The bivoltine ground plan hypothesis has considerable explanatory power to reinterpret natural history and experimental data on Polistes. Foremost among these is that Polistes dichotomizes offspring into two behavioral categories, workers and gynes, despite an absence of morphological differences between them. These now can be seen as G1 and G2 females whose behavioral tuning reflects underlying bivoltine phenotypes. Early gynes (21) and late workers (22) show that G1 and G2 phenotype expression in Polistes is cued to colony conditions, which typically change in a seasonal pattern, rather than to seasonal environmental variation itself. Individual- and colony-level responses to nutrition manipulations (14, 24), as well as our simulation results, support this explanation. Our framework can also be meaningfully applied to Polistes species that are social parasites of other Polistes species. The social parasites emerge from quiescence after host nesting is initiated, and they invade nests when host offspring begin to emerge.

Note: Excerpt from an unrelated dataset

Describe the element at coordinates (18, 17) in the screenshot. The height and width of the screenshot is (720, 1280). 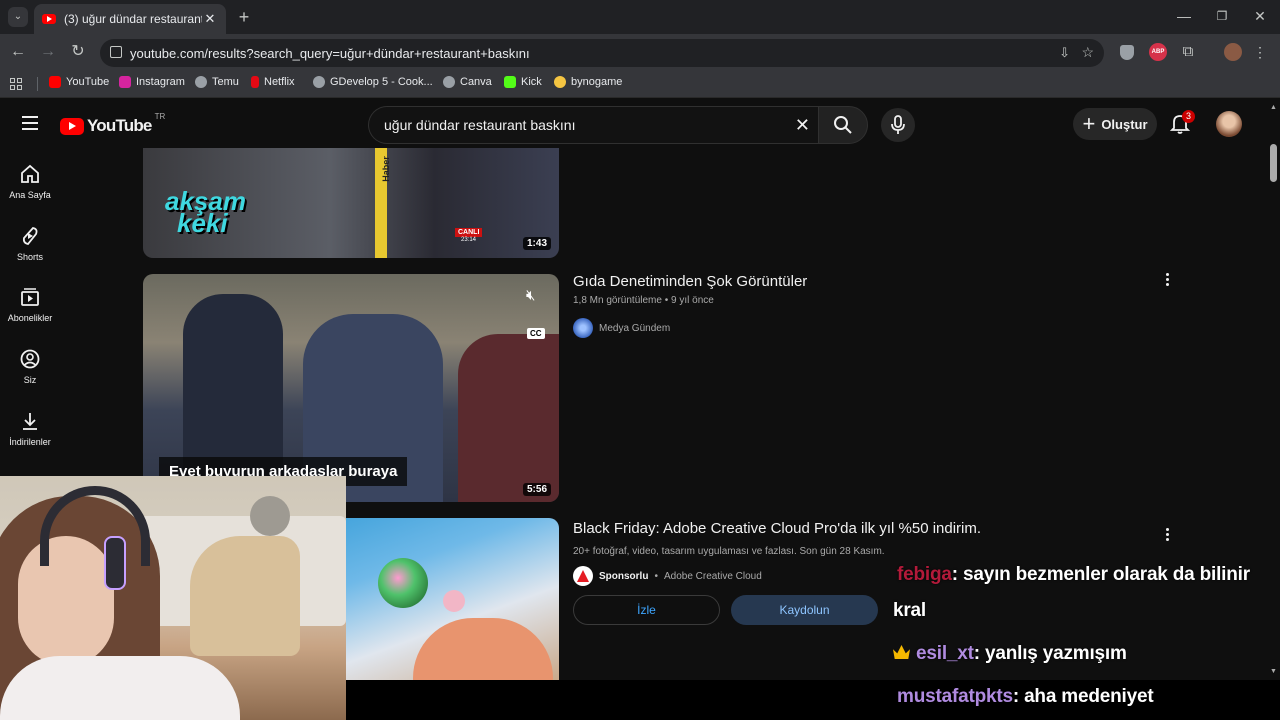
I see `tab-search-button: ⌄` at that location.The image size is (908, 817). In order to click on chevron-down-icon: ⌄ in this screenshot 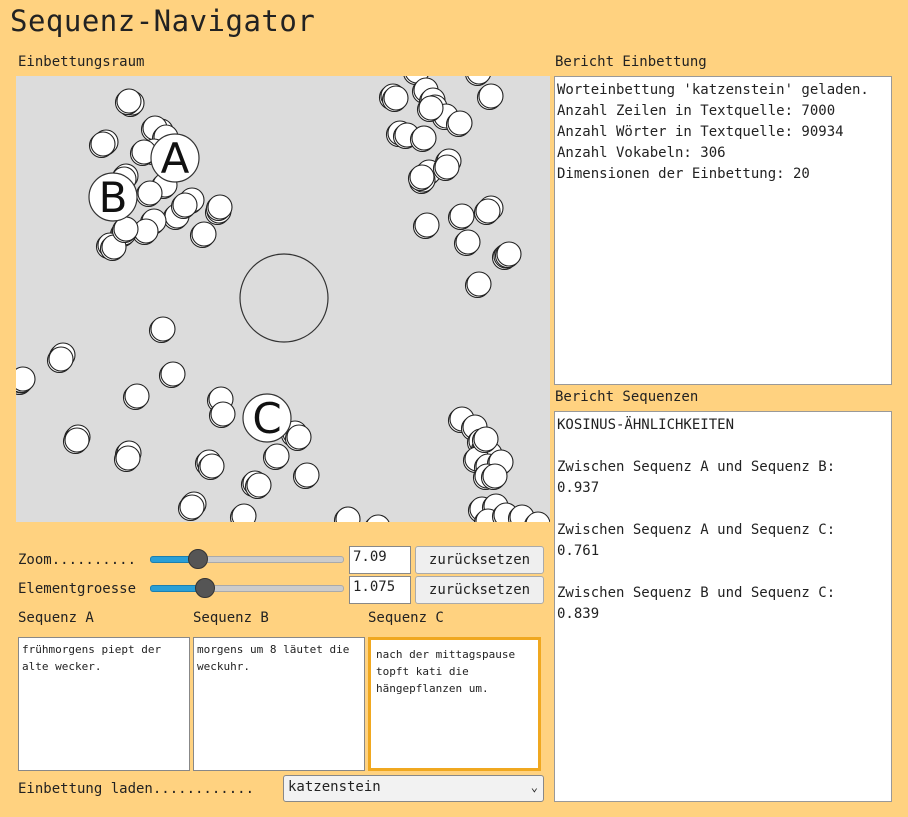, I will do `click(534, 787)`. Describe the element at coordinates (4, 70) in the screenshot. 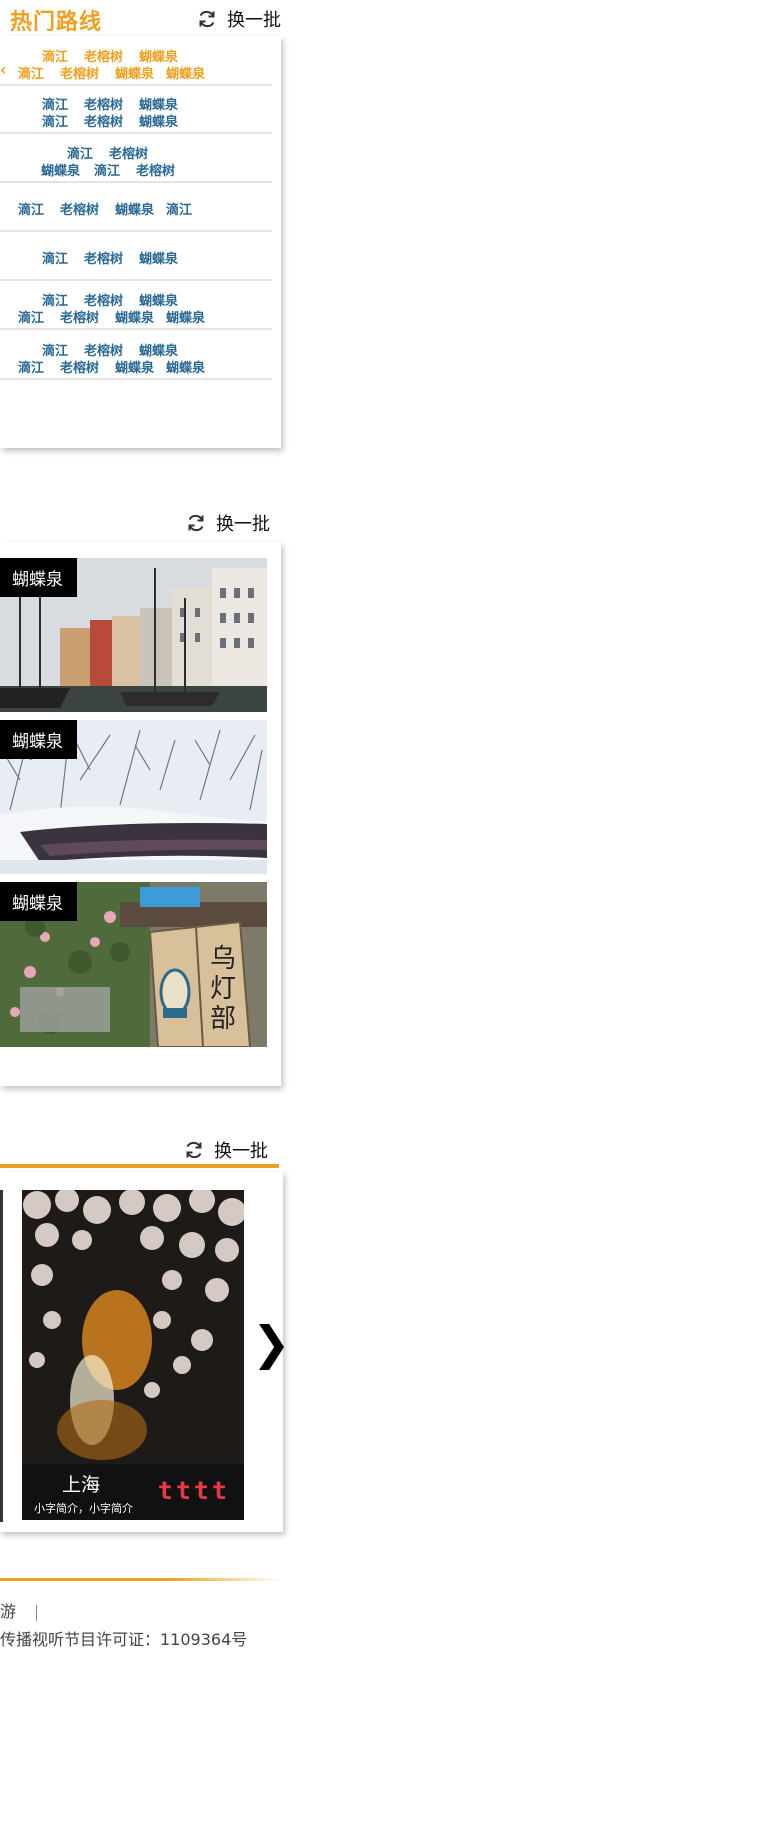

Host workers then rear all of the parasites’ offspring as gynes (30). This suggests that the G1 generation has been deleted from the inquiline life cycle.

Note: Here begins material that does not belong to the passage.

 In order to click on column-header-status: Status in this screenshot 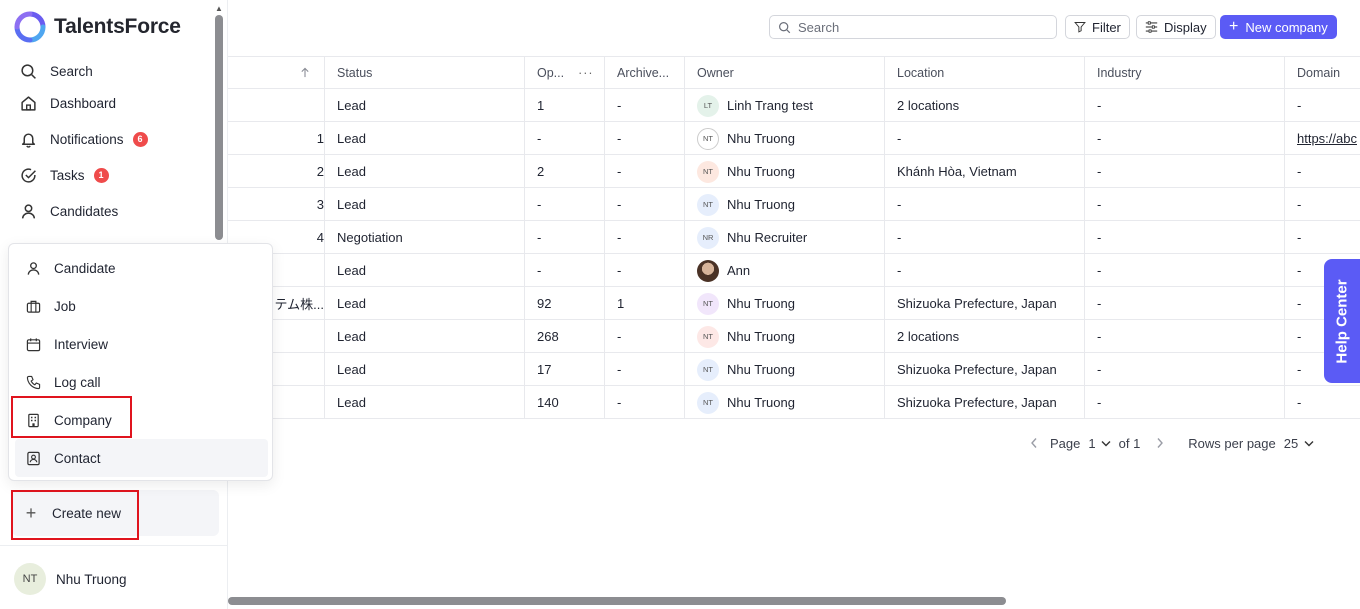, I will do `click(425, 72)`.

Specific and testable predictions derive from our framework. If the differentiation of G1 and G2 females is driven by a co-opted diapause switch, we would expect the prolonged times spent by gynes in cocoons (14) to be predominantly due to a longer prepupal stage. During this phase, gynes will show increased production rates of hexameric storage proteins, higher levels of accumulation compared to workers, and hormonal signatures of diapause. Further, the G1 and G2 signatures should be residual in primitively social polistine wasps living in nonseasonal tropics. This is strongly suggested by evidence from Ropalidia marginata, in which about half of female offspring will build nests when isolated at emergence and half will not, even though colony cycles are indeterminate and asynchronous (31). We further expect this form of differentiation to be absent in species that originated in a nonseasonal environment, as potentially exemplified by “facultative eusociality” in Stenogastrinae (32). Halictine bees may represent a separate taxon where sociality evolved from bivoltine ancestry. A prerequisite for sociality in this group is that the species is bi- or multivoltine (33), and the halictine literature is rich with descriptions suggestive of G1 and G2 phenotypes (34).

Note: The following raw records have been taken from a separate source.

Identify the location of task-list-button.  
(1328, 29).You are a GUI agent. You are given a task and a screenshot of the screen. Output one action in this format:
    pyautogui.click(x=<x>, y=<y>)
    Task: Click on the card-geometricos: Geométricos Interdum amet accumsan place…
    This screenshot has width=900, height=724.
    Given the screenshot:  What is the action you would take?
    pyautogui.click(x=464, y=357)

The bivoltine ground plan hypothesis of caste evolution in Polistes inaugurates a changed perspective on the evolution and maintenance of sociality in insects. It shifts emphasis away from altruism, away from costs and benefits, and away from conflict and cooperation. It states that evolutionary trajectories of sociality are best understood as having been shaped by regulatory circuits present in solitary ancestral forms. It calls for a mechanistic approach to caste evolution, and it illustrates, by specific example, that social evolution in insects can be fully—and finally—understood.